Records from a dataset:
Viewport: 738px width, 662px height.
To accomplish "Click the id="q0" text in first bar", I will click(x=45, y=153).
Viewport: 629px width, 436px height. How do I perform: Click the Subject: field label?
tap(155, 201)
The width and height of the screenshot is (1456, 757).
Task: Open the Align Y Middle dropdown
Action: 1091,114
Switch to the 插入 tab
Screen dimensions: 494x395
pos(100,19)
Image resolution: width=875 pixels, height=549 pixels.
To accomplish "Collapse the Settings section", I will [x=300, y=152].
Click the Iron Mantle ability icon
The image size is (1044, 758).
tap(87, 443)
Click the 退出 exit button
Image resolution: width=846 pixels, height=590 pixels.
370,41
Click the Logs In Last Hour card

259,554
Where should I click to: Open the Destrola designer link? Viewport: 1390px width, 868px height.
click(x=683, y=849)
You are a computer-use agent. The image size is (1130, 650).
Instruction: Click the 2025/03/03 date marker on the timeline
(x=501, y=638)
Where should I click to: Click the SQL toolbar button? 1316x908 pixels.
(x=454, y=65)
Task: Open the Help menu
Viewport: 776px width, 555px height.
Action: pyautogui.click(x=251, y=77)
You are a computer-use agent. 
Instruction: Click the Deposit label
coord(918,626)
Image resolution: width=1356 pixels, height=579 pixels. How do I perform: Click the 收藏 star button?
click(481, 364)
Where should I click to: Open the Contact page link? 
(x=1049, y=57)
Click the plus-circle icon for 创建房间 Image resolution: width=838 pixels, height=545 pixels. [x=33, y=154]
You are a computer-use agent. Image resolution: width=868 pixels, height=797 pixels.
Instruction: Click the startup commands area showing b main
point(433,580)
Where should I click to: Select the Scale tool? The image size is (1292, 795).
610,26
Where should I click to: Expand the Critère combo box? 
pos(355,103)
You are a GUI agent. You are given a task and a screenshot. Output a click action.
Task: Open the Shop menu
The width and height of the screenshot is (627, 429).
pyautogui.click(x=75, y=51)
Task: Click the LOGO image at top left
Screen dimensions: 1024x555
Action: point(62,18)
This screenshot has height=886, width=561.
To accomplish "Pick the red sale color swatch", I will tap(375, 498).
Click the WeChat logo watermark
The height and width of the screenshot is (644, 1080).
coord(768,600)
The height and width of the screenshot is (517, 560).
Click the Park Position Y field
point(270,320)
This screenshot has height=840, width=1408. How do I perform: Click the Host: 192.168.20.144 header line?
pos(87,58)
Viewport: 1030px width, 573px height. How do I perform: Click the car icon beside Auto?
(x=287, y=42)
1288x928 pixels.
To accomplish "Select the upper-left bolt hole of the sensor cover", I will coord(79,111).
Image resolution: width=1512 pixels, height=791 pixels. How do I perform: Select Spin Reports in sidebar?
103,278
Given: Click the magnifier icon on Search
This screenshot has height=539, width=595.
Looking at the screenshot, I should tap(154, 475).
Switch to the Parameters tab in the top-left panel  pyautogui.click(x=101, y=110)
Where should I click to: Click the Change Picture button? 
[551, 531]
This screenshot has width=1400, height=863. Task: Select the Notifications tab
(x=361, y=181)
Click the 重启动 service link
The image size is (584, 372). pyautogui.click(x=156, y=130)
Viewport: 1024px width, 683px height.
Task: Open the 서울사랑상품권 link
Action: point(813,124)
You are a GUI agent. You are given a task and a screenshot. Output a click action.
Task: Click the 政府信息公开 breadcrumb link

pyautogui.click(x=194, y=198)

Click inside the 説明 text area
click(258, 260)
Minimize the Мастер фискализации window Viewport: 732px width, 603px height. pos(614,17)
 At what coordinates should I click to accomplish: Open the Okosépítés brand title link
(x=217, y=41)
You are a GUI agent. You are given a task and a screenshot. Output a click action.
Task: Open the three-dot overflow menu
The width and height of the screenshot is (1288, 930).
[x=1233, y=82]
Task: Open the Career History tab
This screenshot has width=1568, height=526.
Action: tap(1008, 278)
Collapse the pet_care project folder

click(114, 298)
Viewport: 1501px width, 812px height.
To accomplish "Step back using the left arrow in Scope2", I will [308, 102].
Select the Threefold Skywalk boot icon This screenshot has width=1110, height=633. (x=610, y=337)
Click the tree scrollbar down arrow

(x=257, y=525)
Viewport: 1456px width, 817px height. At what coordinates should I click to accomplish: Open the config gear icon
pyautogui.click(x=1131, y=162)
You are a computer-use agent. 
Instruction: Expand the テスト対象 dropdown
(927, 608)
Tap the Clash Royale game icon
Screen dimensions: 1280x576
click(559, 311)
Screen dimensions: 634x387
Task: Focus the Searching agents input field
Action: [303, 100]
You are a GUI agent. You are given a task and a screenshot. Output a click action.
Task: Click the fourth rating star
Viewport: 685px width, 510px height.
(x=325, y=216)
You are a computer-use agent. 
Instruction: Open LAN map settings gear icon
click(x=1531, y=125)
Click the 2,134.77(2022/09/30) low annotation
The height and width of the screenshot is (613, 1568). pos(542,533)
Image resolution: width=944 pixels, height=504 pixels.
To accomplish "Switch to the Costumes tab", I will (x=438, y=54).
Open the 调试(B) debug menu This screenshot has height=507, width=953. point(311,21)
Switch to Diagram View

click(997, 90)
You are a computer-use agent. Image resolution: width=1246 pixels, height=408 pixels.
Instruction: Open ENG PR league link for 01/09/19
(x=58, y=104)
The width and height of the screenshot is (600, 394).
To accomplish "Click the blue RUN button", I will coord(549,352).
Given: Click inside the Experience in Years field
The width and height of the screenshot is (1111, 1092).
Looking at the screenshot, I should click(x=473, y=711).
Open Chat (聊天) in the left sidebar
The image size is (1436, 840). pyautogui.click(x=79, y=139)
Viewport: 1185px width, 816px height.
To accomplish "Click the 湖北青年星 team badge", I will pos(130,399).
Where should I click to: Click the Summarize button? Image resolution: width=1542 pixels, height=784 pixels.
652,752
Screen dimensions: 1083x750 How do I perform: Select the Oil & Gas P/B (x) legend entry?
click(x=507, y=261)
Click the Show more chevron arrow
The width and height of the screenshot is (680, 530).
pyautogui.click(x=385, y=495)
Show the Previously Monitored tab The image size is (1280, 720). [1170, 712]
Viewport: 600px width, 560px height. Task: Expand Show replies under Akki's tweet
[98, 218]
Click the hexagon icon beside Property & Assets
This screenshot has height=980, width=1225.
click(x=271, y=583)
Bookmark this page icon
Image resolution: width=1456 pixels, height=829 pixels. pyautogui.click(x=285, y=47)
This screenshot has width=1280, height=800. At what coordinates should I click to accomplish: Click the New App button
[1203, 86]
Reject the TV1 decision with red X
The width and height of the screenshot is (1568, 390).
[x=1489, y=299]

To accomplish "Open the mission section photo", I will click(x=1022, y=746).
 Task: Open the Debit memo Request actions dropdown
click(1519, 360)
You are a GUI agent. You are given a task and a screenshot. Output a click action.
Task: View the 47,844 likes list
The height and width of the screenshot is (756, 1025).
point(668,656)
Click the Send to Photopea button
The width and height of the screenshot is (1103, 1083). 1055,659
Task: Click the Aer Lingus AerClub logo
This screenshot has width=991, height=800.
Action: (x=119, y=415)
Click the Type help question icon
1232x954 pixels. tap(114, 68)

*What is required*
Retype every line of the listing above without any changes.

*Full response*
Viewport: 738px width, 662px height.
To accomplish "Click the id="q0" text in first bar", I will click(x=45, y=153).
Viewport: 629px width, 436px height. How do I perform: Click the Subject: field label?
tap(155, 201)
The width and height of the screenshot is (1456, 757).
Task: Open the Align Y Middle dropdown
Action: 1091,114
Switch to the 插入 tab
Screen dimensions: 494x395
pos(100,19)
Image resolution: width=875 pixels, height=549 pixels.
To accomplish "Collapse the Settings section", I will [x=300, y=152].
Click the Iron Mantle ability icon
The image size is (1044, 758).
tap(87, 443)
Click the 退出 exit button
Image resolution: width=846 pixels, height=590 pixels.
370,41
Click the Logs In Last Hour card

259,554
Where should I click to: Open the Destrola designer link? Viewport: 1390px width, 868px height.
click(x=683, y=849)
You are a computer-use agent. The image size is (1130, 650).
Instruction: Click the 2025/03/03 date marker on the timeline
(x=501, y=638)
Where should I click to: Click the SQL toolbar button? 1316x908 pixels.
(x=454, y=65)
Task: Open the Help menu
Viewport: 776px width, 555px height.
Action: pyautogui.click(x=251, y=77)
You are a computer-use agent. 
Instruction: Click the Deposit label
coord(918,626)
Image resolution: width=1356 pixels, height=579 pixels. How do I perform: Click the 收藏 star button?
click(481, 364)
Where should I click to: Open the Contact page link? 
(x=1049, y=57)
Click the plus-circle icon for 创建房间 Image resolution: width=838 pixels, height=545 pixels. [x=33, y=154]
You are a computer-use agent. Image resolution: width=868 pixels, height=797 pixels.
Instruction: Click the startup commands area showing b main
point(433,580)
Where should I click to: Select the Scale tool? The image size is (1292, 795).
610,26
Where should I click to: Expand the Critère combo box? 
pos(355,103)
You are a GUI agent. You are given a task and a screenshot. Output a click action.
Task: Open the Shop menu
The width and height of the screenshot is (627, 429).
pyautogui.click(x=75, y=51)
Task: Click the LOGO image at top left
Screen dimensions: 1024x555
Action: point(62,18)
This screenshot has height=886, width=561.
To accomplish "Pick the red sale color swatch", I will tap(375, 498).
Click the WeChat logo watermark
The height and width of the screenshot is (644, 1080).
coord(768,600)
The height and width of the screenshot is (517, 560).
Click the Park Position Y field
point(270,320)
This screenshot has height=840, width=1408. How do I perform: Click the Host: 192.168.20.144 header line?
pos(87,58)
Viewport: 1030px width, 573px height. How do I perform: Click the car icon beside Auto?
(x=287, y=42)
1288x928 pixels.
To accomplish "Select the upper-left bolt hole of the sensor cover", I will coord(79,111).
Image resolution: width=1512 pixels, height=791 pixels. How do I perform: Select Spin Reports in sidebar?
103,278
Given: Click the magnifier icon on Search
This screenshot has height=539, width=595.
Looking at the screenshot, I should tap(154, 475).
Switch to the Parameters tab in the top-left panel  pyautogui.click(x=101, y=110)
Where should I click to: Click the Change Picture button? 
[551, 531]
This screenshot has width=1400, height=863. Task: Select the Notifications tab
(x=361, y=181)
Click the 重启动 service link
The image size is (584, 372). pyautogui.click(x=156, y=130)
Viewport: 1024px width, 683px height.
Task: Open the 서울사랑상품권 link
Action: point(813,124)
You are a GUI agent. You are given a task and a screenshot. Output a click action.
Task: Click the 政府信息公开 breadcrumb link

pyautogui.click(x=194, y=198)

Click inside the 説明 text area
click(258, 260)
Minimize the Мастер фискализации window Viewport: 732px width, 603px height. pos(614,17)
 At what coordinates should I click to accomplish: Open the Okosépítés brand title link
(x=217, y=41)
You are a GUI agent. You are given a task and a screenshot. Output a click action.
Task: Open the three-dot overflow menu
The width and height of the screenshot is (1288, 930).
[x=1233, y=82]
Task: Open the Career History tab
This screenshot has width=1568, height=526.
Action: tap(1008, 278)
Collapse the pet_care project folder

click(114, 298)
Viewport: 1501px width, 812px height.
To accomplish "Step back using the left arrow in Scope2", I will [308, 102].
Select the Threefold Skywalk boot icon This screenshot has width=1110, height=633. (x=610, y=337)
Click the tree scrollbar down arrow

(x=257, y=525)
Viewport: 1456px width, 817px height. At what coordinates should I click to accomplish: Open the config gear icon
pyautogui.click(x=1131, y=162)
You are a computer-use agent. 
Instruction: Expand the テスト対象 dropdown
(927, 608)
Tap the Clash Royale game icon
Screen dimensions: 1280x576
click(559, 311)
Screen dimensions: 634x387
Task: Focus the Searching agents input field
Action: [303, 100]
You are a GUI agent. You are given a task and a screenshot. Output a click action.
Task: Click the fourth rating star
Viewport: 685px width, 510px height.
(x=325, y=216)
You are a computer-use agent. 
Instruction: Open LAN map settings gear icon
click(x=1531, y=125)
Click the 2,134.77(2022/09/30) low annotation
The height and width of the screenshot is (613, 1568). pos(542,533)
Image resolution: width=944 pixels, height=504 pixels.
To accomplish "Switch to the Costumes tab", I will (x=438, y=54).
Open the 调试(B) debug menu This screenshot has height=507, width=953. point(311,21)
Switch to Diagram View

click(997, 90)
You are a computer-use agent. Image resolution: width=1246 pixels, height=408 pixels.
Instruction: Open ENG PR league link for 01/09/19
(x=58, y=104)
The width and height of the screenshot is (600, 394).
To accomplish "Click the blue RUN button", I will coord(549,352).
Given: Click inside the Experience in Years field
The width and height of the screenshot is (1111, 1092).
Looking at the screenshot, I should click(x=473, y=711).
Open Chat (聊天) in the left sidebar
The image size is (1436, 840). pyautogui.click(x=79, y=139)
Viewport: 1185px width, 816px height.
To accomplish "Click the 湖北青年星 team badge", I will pos(130,399).
Where should I click to: Click the Summarize button? Image resolution: width=1542 pixels, height=784 pixels.
652,752
Screen dimensions: 1083x750 How do I perform: Select the Oil & Gas P/B (x) legend entry?
click(x=507, y=261)
Click the Show more chevron arrow
The width and height of the screenshot is (680, 530).
pyautogui.click(x=385, y=495)
Show the Previously Monitored tab The image size is (1280, 720). [1170, 712]
Viewport: 600px width, 560px height. Task: Expand Show replies under Akki's tweet
[98, 218]
Click the hexagon icon beside Property & Assets
This screenshot has height=980, width=1225.
click(x=271, y=583)
Bookmark this page icon
Image resolution: width=1456 pixels, height=829 pixels. pyautogui.click(x=285, y=47)
This screenshot has width=1280, height=800. At what coordinates should I click to accomplish: Click the New App button
[1203, 86]
Reject the TV1 decision with red X
The width and height of the screenshot is (1568, 390).
[x=1489, y=299]

To accomplish "Open the mission section photo", I will click(x=1022, y=746).
 Task: Open the Debit memo Request actions dropdown
click(1519, 360)
You are a GUI agent. You are given a task and a screenshot. Output a click action.
Task: View the 47,844 likes list
The height and width of the screenshot is (756, 1025).
point(668,656)
Click the Send to Photopea button
The width and height of the screenshot is (1103, 1083). 1055,659
Task: Click the Aer Lingus AerClub logo
This screenshot has width=991, height=800.
Action: (x=119, y=415)
Click the Type help question icon
1232x954 pixels. tap(114, 68)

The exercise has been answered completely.